How air pollution is destroying our health
Air quality monitoring → Air quality monitoring in low- and middle-income countries needs to be strengthened, especially in areas close to hospitals, schools, and workplaces. Low-cost sensors and other new technologies can expand air quality monitoring and forecasting to areas that are currently underserved. New protocols and standards are needed to guide the effective use and interpretation of data produced by low-cost sensors in citizen science and other applications.
WHO data show that almost all of the global population (99%) breathe air that exceeds WHO guideline limits and contains high levels of pollutants, with low- and middle-income countries (LMIC) suffering from the highest exposures.
Ambient (outdoor) air pollution in both cities and rural areas is causing fine particulate matter which results in strokes, heart diseases, lung cancer, and acute and chronic respiratory diseases.
Additionally, around 2.6 billion people are exposed to dangerous levels of household air pollution from using polluting open fires or simple stoves for cooking fuelled by kerosene, biomass (wood, animal dung and crop waste) and coal.

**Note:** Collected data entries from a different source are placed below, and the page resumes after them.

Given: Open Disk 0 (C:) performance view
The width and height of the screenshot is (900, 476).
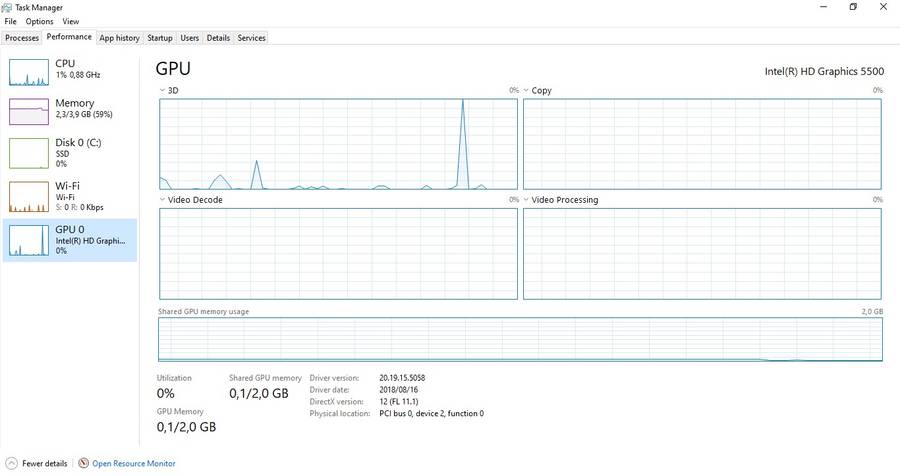Looking at the screenshot, I should (70, 152).
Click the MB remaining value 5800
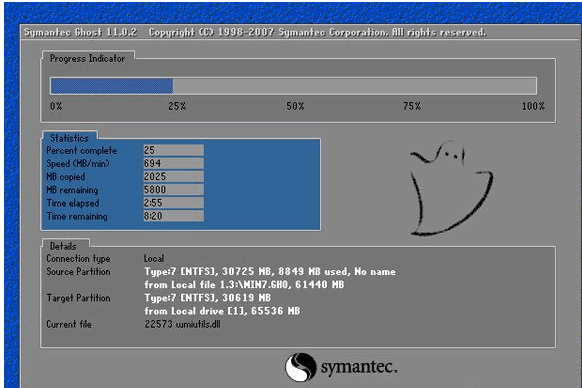Image resolution: width=582 pixels, height=388 pixels. tap(173, 190)
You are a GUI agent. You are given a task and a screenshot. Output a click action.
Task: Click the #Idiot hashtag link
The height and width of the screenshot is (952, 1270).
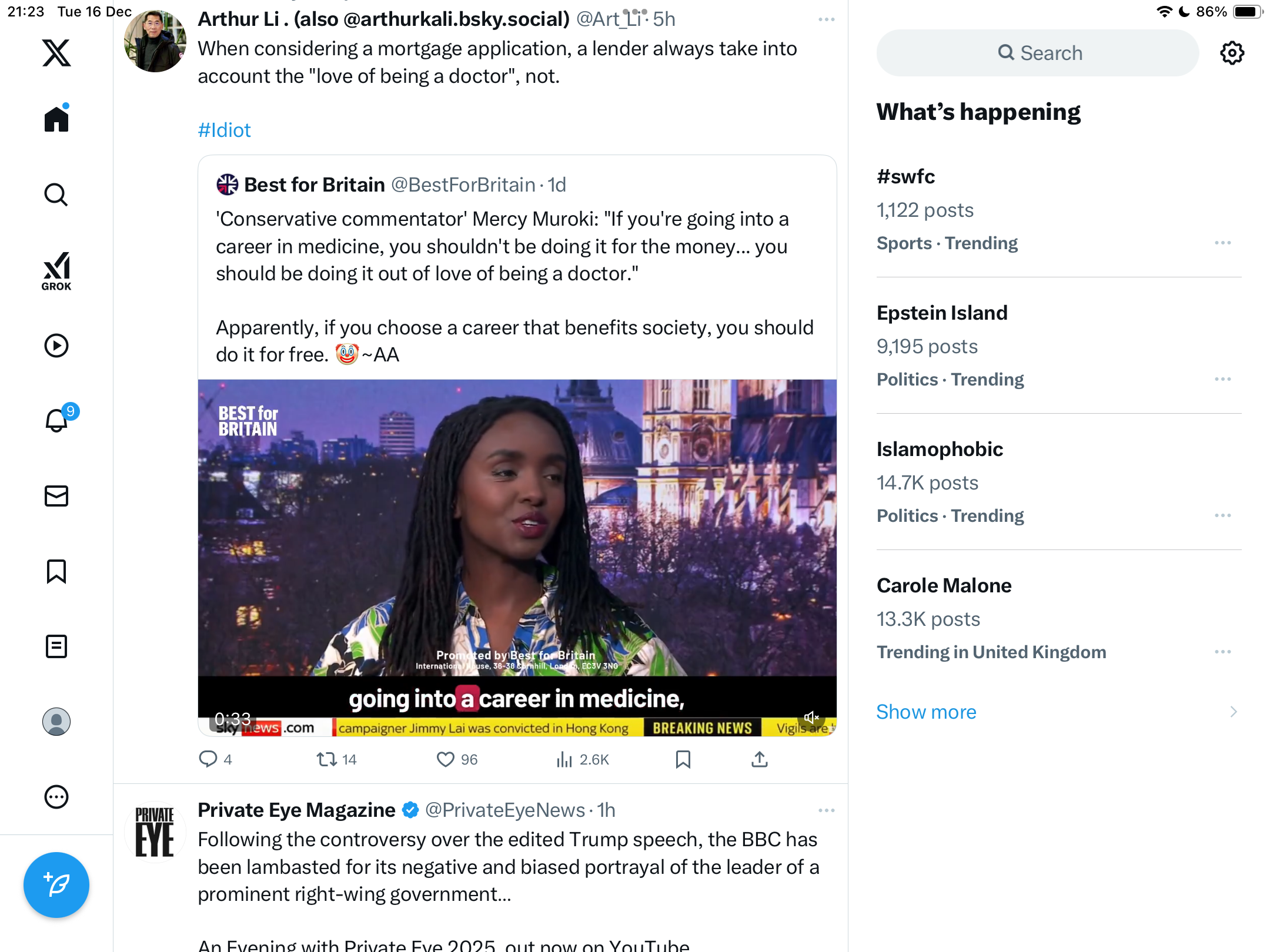224,130
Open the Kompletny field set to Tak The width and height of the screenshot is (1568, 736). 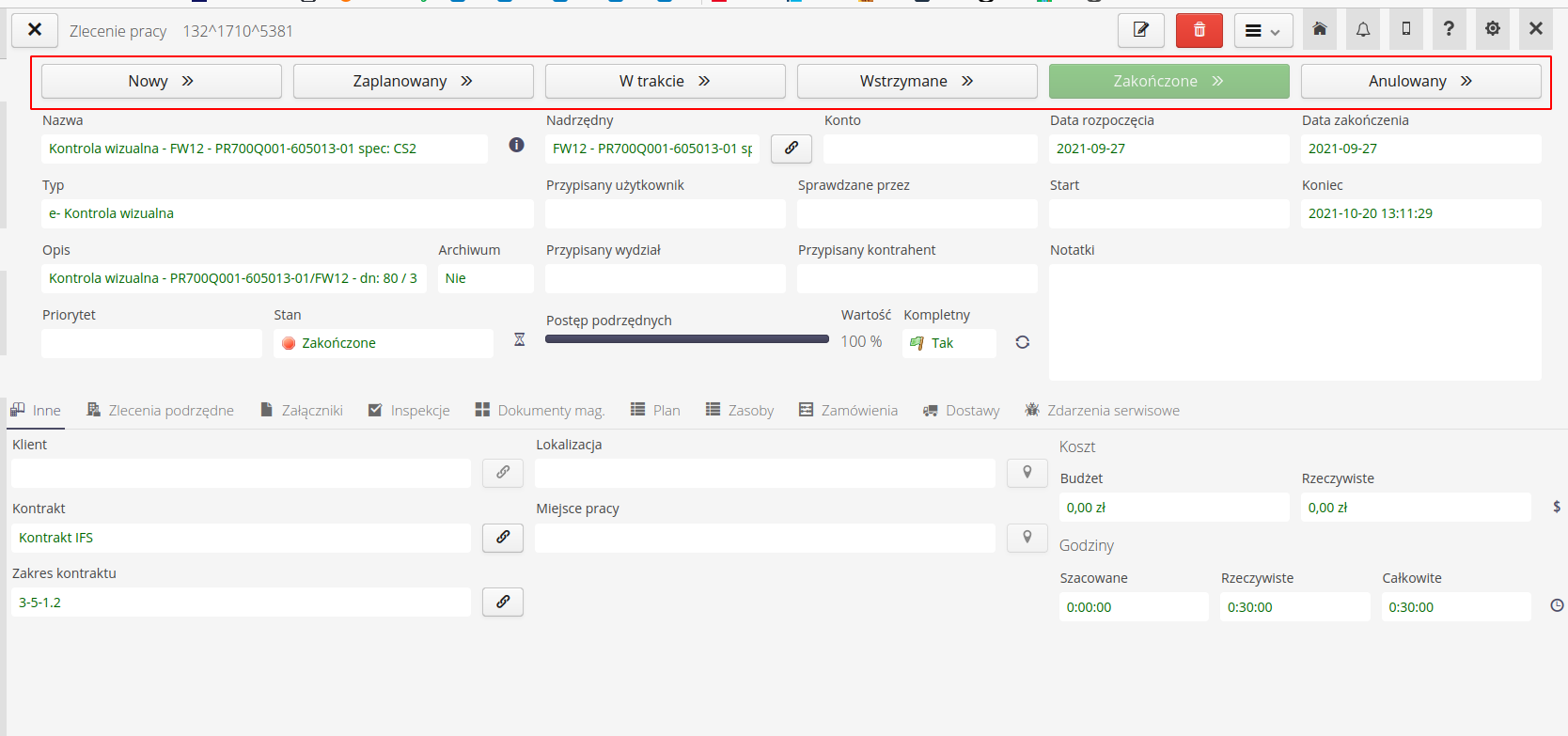coord(949,343)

Health impacts of air pollution
There are two main types of air pollution: ambient air pollution (outdoor pollution) and household air pollution (indoor air pollution). Ambient air pollution is a major environmental health problem affecting everyone in low-, middle-, and high-income countries as its source – combustion of fossil fuel – is ubiquitous. Household air pollution is mainly caused by the use of solid fuels (such as wood, crop wastes, charcoal, coal and dung) and kerosene in open fires and inefficient stoves. Most of these people are poor and live in low- and middle-income countries.
Exposure to smoke from cooking fires causes 3.2 million premature deaths each year, mostly in low- and middle-income countries, where polluting fuels and technologies are used every day, particularly at home for cooking, heating and lighting. Women and children, who tend to spend more time indoors, are affected the most. LMIC also suffer the greatest from exposure ambient air pollution with 3.68 million premature deaths each year, which is almost 8 times the mortality rates in high income countries (0.47 million).
The main pollutants are:
- particulate matter, a mix of solid and liquid droplets, with larger particles (PM10) arising from pollen, sea spray and wind-blown dust from erosion, agricultural spaces, roadways and mining operations, while finer particles (PM2.5) can be derived from primary sources (for example combustion of fuels in power generation facilities, industries or vehicles) and secondary sources (for example chemical reactions between gases)
- nitrogen dioxide (NO2), a gas from combustion of fuels in processes such as those used for furnaces, gas stoves, transportation, industry and power generation;
- sulfur dioxide, another gas mainly from the combustion of fossil fuels for domestic heating, industries and power generation; and
- ozone at ground level, caused by a chemical reaction of gases, such as NO2, in the presence of sunlight. The pollutant that is most commonly monitored by regulatory frameworks and for which a lot of evidence of adverse health impact is available is particulate matter followed by nitrogen dioxide.